Streams Quickstart Guide
To use Akka Streams, an additional module is required, so we first make sure Akka.Streams
is added to our project:
Install-Package Akka.Streams
A stream usually begins at a source, so this is also how we start an Akka Stream. Before we create one, we import the full complement of streaming tools:
using Akka.Streams;
using Akka.Streams.Dsl;
Now we will start with a rather simple source, emitting the integers 1 to 100;
Source<T, NotUsed> source = Source.From(Enumerable.Range(1,100))
The Source
type is parametrized with two types: the first one is the type of element that this source emits and the second one may signal that running the source produces some auxiliary value (e.g. a network source may provide information about the bound port or the peer's address). Where no auxiliary information is produced, the type NotUsed
is used -- and a simple range of integers surely falls into this category.
Having created this source means that we have a description of how to emit the first 100 natural numbers, but this source is not yet active.
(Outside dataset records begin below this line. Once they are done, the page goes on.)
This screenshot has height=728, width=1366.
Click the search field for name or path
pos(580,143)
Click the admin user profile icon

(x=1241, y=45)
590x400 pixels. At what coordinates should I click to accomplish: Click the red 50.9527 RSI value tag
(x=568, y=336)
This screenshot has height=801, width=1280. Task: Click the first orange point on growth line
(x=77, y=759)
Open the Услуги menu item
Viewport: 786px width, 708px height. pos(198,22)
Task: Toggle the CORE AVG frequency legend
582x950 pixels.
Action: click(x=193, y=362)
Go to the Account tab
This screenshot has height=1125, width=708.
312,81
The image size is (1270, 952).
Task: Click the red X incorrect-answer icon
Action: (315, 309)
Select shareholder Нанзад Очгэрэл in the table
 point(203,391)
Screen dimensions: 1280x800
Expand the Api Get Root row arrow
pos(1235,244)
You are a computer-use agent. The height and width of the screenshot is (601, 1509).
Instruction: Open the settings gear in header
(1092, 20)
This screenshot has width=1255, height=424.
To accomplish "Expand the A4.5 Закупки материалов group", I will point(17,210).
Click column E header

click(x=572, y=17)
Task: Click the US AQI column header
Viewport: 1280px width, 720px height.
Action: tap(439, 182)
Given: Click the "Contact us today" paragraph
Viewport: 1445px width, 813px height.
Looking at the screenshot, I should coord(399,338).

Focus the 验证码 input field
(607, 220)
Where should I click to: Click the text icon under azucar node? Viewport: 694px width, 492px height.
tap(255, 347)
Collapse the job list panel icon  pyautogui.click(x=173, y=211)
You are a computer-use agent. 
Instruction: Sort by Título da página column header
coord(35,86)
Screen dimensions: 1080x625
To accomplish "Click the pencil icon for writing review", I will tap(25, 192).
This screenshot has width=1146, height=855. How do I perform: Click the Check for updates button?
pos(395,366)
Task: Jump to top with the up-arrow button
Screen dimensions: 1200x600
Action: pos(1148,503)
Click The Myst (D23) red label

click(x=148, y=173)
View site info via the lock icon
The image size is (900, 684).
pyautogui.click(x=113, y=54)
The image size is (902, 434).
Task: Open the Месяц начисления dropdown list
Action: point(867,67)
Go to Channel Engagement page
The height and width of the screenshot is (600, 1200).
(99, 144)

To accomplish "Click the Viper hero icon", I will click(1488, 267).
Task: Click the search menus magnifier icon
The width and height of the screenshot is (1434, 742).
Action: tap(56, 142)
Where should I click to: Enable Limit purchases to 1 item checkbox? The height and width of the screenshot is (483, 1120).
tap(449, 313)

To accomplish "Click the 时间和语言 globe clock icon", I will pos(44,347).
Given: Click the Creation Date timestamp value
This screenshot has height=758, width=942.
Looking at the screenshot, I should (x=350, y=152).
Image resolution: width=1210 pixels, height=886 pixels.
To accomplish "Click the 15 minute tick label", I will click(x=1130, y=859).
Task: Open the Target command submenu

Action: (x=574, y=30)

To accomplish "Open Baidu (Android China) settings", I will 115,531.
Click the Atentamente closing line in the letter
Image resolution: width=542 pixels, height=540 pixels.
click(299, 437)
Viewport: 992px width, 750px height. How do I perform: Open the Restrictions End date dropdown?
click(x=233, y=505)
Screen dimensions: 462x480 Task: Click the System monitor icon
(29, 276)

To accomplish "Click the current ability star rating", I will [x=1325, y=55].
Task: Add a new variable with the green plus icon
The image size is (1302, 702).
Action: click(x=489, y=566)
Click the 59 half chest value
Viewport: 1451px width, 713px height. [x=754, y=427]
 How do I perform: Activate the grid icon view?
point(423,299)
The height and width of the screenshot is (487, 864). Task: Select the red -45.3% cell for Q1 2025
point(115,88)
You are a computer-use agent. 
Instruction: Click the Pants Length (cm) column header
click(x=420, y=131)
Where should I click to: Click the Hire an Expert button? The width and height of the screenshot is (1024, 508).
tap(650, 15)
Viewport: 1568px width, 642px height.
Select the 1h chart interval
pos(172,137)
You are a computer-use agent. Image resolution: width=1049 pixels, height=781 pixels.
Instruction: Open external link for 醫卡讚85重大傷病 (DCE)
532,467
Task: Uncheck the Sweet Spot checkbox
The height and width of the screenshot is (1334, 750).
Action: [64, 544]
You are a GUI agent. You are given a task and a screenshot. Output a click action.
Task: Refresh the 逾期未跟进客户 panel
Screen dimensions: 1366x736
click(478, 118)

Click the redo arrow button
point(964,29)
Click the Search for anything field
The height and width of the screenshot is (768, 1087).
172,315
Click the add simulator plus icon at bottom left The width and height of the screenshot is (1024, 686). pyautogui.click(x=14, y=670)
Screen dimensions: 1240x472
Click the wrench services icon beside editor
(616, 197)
In order to get those numbers out we have to run it:
source.RunForeach(i => Console.WriteLine(i.ToString()), materializer)
This line will complement the source with a consumer function--in this example we simply print out the numbers to the console--and pass this little stream setup to an Actor that runs it. This activation is signaled by having "run" be part of the method name; there are other methods that run Akka Streams, and they all follow this pattern.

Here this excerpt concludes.